## [WHAT YOU WILL DO]
Look at each line of the listing. Copy those that hold the string "computer".

## [DATA TO USE]
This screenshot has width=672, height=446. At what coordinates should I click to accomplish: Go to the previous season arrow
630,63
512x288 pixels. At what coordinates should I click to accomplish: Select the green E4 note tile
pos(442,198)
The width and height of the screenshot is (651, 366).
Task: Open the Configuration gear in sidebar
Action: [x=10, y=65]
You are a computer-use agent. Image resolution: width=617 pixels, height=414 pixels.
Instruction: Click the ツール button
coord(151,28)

...

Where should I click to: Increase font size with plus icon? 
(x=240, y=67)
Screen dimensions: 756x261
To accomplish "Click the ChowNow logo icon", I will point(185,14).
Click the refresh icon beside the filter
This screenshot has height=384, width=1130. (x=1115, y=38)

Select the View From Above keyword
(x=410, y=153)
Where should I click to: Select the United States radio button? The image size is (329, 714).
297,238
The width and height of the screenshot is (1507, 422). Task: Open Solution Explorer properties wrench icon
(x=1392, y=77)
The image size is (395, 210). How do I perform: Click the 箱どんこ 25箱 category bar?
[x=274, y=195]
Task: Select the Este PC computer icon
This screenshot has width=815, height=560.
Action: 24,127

## [SOLVED EXERCISE]
You are a computer-use agent. Image resolution: width=617 pixels, height=414 pixels.
Task: Select the Este PC computer icon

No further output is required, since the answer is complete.